Former researcher punished for fraudBy Daniel C. Stevenson
When a federal agency found a researcher formerly associated with MIT guilty of 19 charges of scientific misconduct, it was only the latest development in a 10-year-old controversy surrounding former Assistant Professor of Biology Thereza Imanishi-Kari.
Imanishi-Kari "deliberately falsified research and then covered up her initial scientific misconduct with additional falsifications when the original data were challenged," according to a statement released by the Department of Health and Human Services.
Imanishi-Kari was charged with fabricating data used in a paper published in the April 25, 1986 issue of Cell, in a letter of correction published in Cell soon after, and in two grant applications to the National Institutes of Health.
At the time of the work in question, Imanishi-Kari was working under Professor of Biology David Baltimore '61 at the Center for Cancer Research. Baltimore left MIT to become president of Rockefeller University, and returned to the Institute last spring.
Baltimore stepped down from the Rockefeller presidency after the NIH released a report in 1991 concluding Imanishi-Kari's data had been faked. Many observers believed that the controversy forced him to resign from the position.

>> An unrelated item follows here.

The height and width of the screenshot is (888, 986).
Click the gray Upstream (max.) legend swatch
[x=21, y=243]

Baltimore, a Nobel laureate, was one of the paper's co-authors and had staunchly defended the paper since its publication. However, he and the other co-authors retracted the paper in the spring of 1991, when the NIH concluded that the data had been falsified.

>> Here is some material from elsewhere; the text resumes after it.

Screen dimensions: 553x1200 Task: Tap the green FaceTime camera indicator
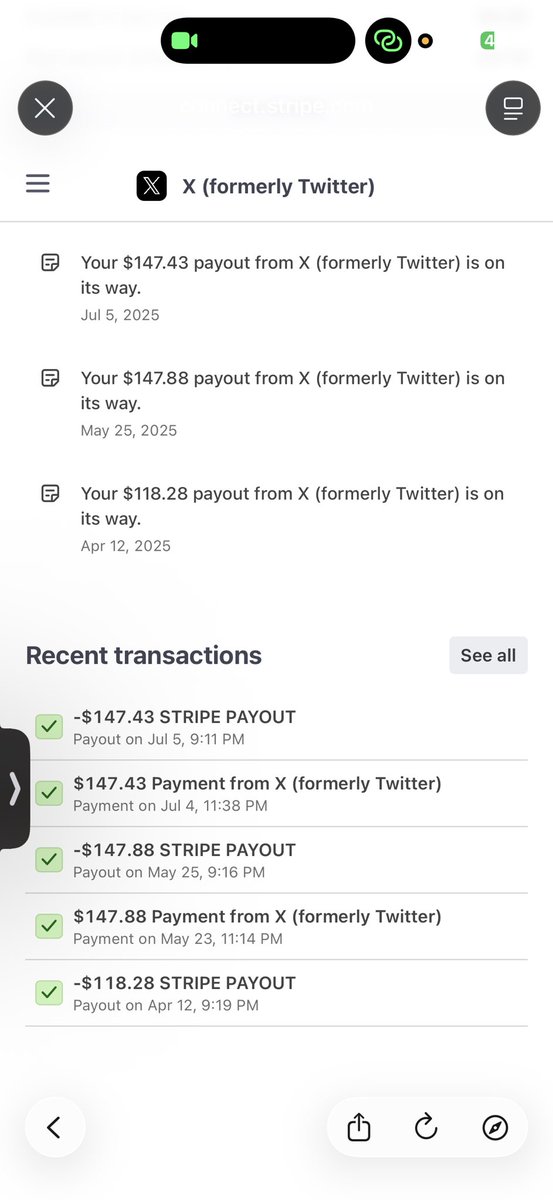tap(184, 41)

Baltimore was not accused of fraud himself, but has been criticized for not reviewing the case. In the 1991 NIH report, investigators called his continued defense of the article "extraordinary" and "difficult to comprehend."

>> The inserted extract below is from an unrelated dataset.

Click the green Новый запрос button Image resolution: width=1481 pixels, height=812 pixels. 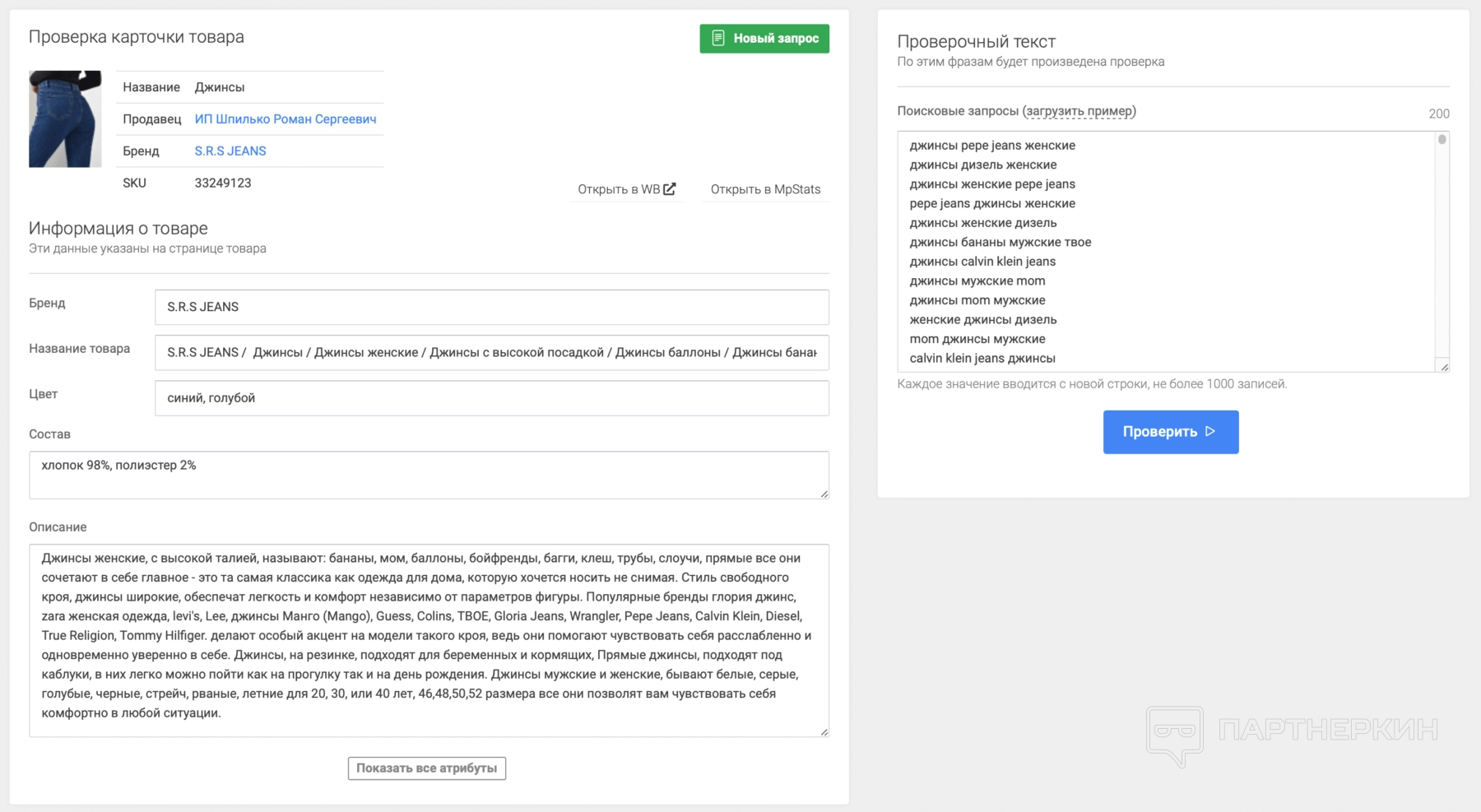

In an interview last December, Baltimore said he did not believe that "Imanishi-Kari actually did the things that are charged in the report."
The Cell article reported experiments on laboratory mice that seemed to indicate that the introduction of foreign genes into an animal could lead to the expression of related genes within the animal, a topic which the biology community is still debating.
With the current charges, Imanishi-Kari may not receive federal grants or contract money, or participate in cooperative agreements, for 10 years. She has appealed the decision.
Federal funding pays for about 93 percent of the biology research done at the Institute, said Professor of Biology Phillip A. Sharp, the department head.
By not allowing her to perform federally-funded work, the NIH would be excluding Imanishi-Kari "from doing significant, skilled research," Sharp said.